It’s not a new phenomenon, but it is one that’s seemingly gaining traction and becoming something of a trend: Taking old, stately homes and deciding that four or six or 10 bedrooms above ground isn’t enough and, because they cannot build up or out, homeowners are building homes below ground, sometimes several stories deep into the earth.
Such constructions are called “iceberg homes,” given their conceptual similarity to icebergs, where there’s so much more under the water than appears above. These aren’t just simple additions, where walls are knocked down to make rooms bigger or some dirt removed to expand a living room. We’re talking entire Olympic-sized swimming pools, athletic courts, car museums, second kitchens, even elevators.
The most notorious case involves Christoph Stanger, a managing director at Goldman Sachs for the bank’s German and Austrian group. The 46-year-old financier purchased a 160-year-old house in Palace Gardens Terrace, a four-story estate, in 2010 and began excavation work 18 months later.
That’s the same time that the foundation in his house began cracking and when one of his neighbours became trapped in her home behind doors that wouldn’t open because her home was knocked off its foundation.
One neighbour said the digging went on for months. “It’s caused the house to subside,” she said. “The basement flat in my block has got cracks everywhere.” Another neighbour, a retiree, “had to call the contractors out six times in the past three weeks to open our own front door. One lady who lives in my block was struck in her flat because she couldn’t get the door open from the inside. I had to come and barge it loose.”
At the time, Stanger apologized for the inconveniences and damage, saying “I feel bad about the disruption and if there is any real damage it will be dealt with and they will be compensated.
I have no interest in fighting with my neighbours. I want to live there and be a part of the community. I understand it can be disruptive when your neighbours are having building work done.” Disruptive is certainly one word for it. But let’s not dwell solely on the negative here. Let’s take a closer, deeper look at the engineering and architectural work required to build an iceberg home.
According to Robert Wilson, director of Granit Architects, in *Business Insider *, some property owners have requested rifle ranges, runways, art galleries, massive wine cellars, movie theatres, pretty much any amenity you’d expect to see in an audacious Hollywood mansion, but it’s all underground.
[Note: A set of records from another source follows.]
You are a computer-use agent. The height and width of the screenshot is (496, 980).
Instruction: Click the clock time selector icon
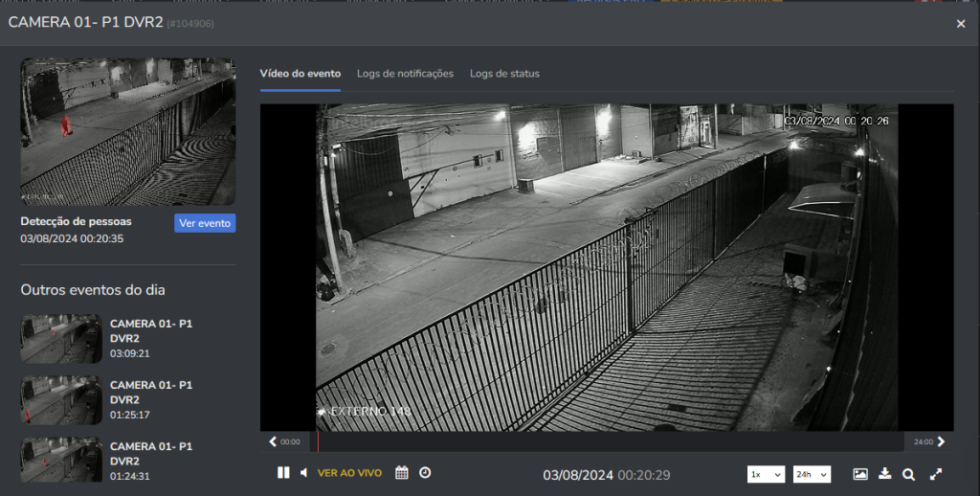pos(425,473)
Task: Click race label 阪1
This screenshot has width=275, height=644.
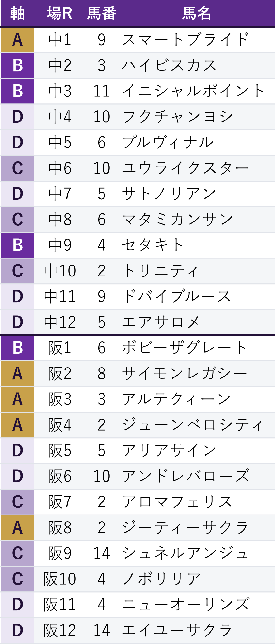Action: click(60, 348)
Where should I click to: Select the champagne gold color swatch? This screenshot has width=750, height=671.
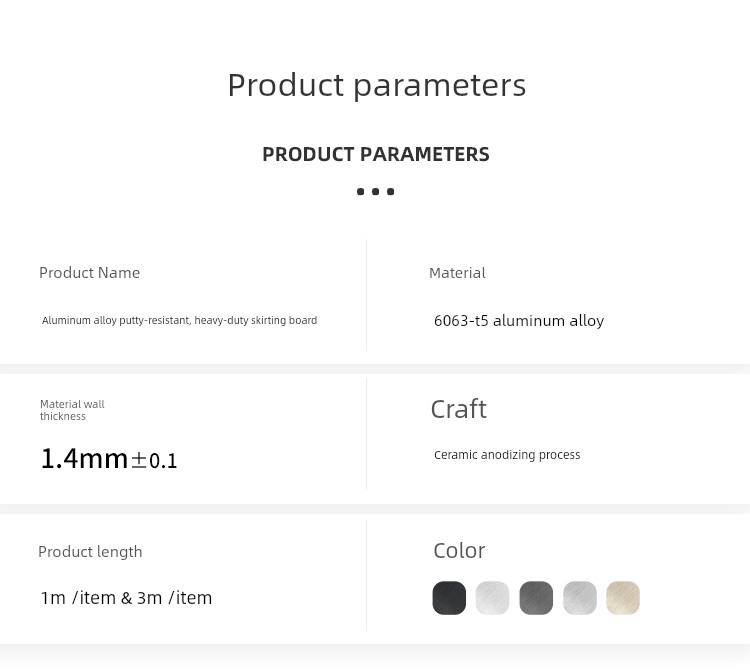pos(623,598)
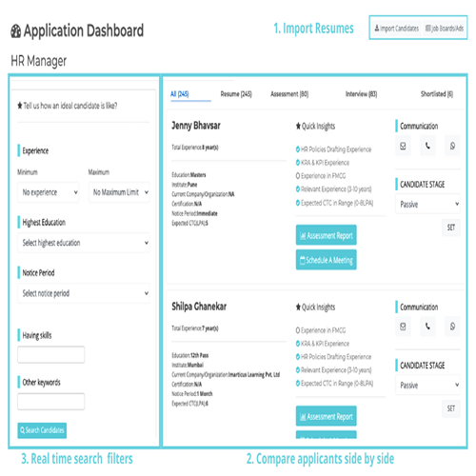Open Job Boards/Ads
Image resolution: width=476 pixels, height=476 pixels.
(x=444, y=29)
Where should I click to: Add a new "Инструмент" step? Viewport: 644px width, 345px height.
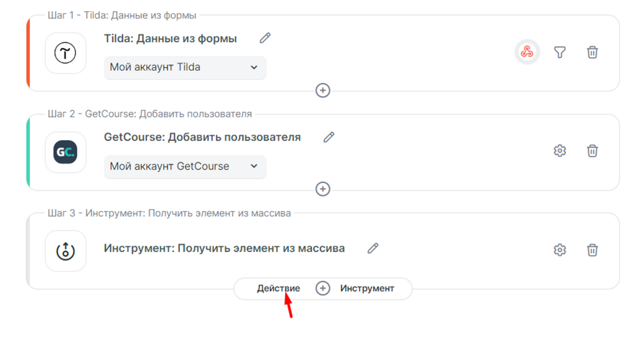(x=367, y=288)
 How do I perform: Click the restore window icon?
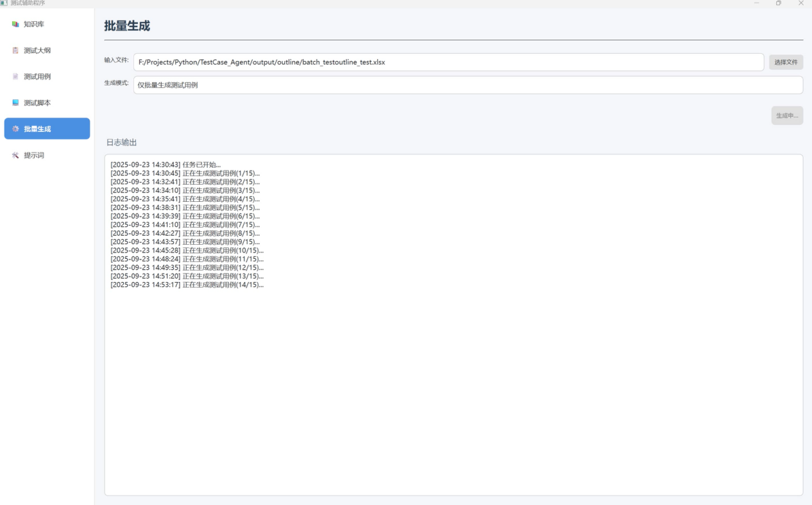pyautogui.click(x=779, y=3)
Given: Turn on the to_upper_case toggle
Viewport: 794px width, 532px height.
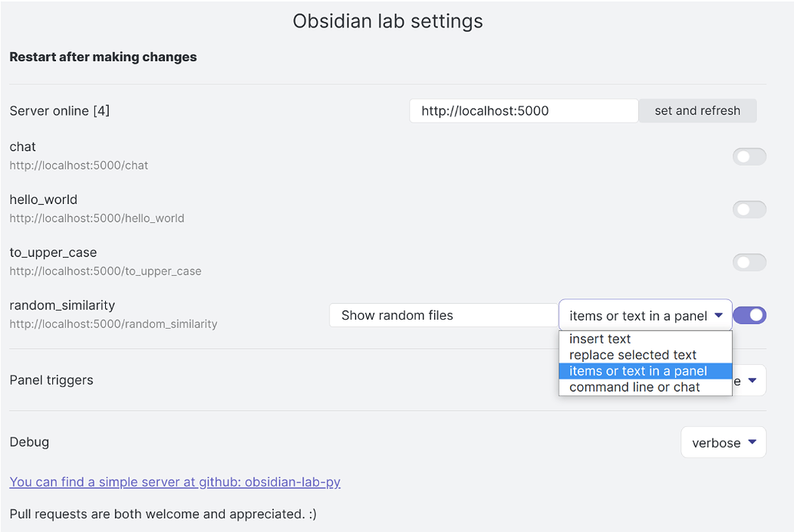Looking at the screenshot, I should coord(749,262).
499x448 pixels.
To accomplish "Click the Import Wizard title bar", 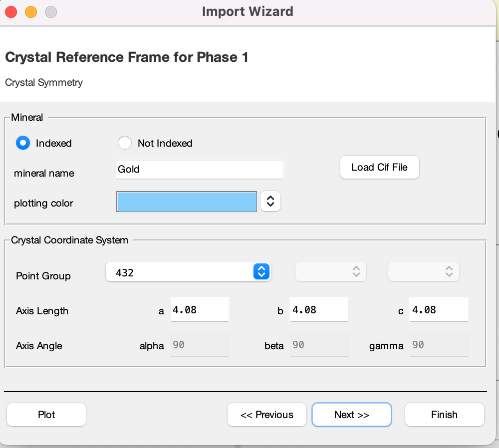I will (x=248, y=11).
The heir to a bubble bath empire (such a thing exists?!) had plans approved to tear down a £15 million country home and install “a Turkish bath, a 65-foot swimming pool, a wine cellar and a banquet hall for 80 people.”
These landowners feel they have no choice but to build down. London’s more exclusive and pricey neighbourhoods have no space left to build out and properties are already in the multi-million-pound range, plus space in general is at a stomach-clenching premium. If you’ve got the means and you’ve got the dreams, the only way to go is down.
And, as noted by the ultra-swanky Billionaire.com, “Creating a series of airy rooms underground not only adds substantially to a lifestyle, it also makes sound financial sense. In central London, a basement conversion costs approximately £1,000 per square foot to build but can add value of around £2,000 per square foot.”
“People add space, simply because they want it and can afford to do it,” Caspar Harvard-Walls of Black Brick, a real estate agency in London, told the magazine. But, of course, there are efforts to preserve historic homes and the integrity of older neighbourhoods.
Queen’s Brian May has organized a campaign to limit the efforts of “basement building bastards” from wrecking perfectly good homes, for example.
The construction of iceberg homes is a trend that’s catching on, at least Down Under. No, really – there’s been a strong uptick in iceberg homes, and plans to create them, submitted in Melbourne , Victoria and other cities, prompting one councillor to fret that “there’s no controls about how low you can go.”
If it were possible, you could easily see this trend stretching to New York City or San Francisco, notoriously land-strapped enclaves with insane housing prices and glorious old homes.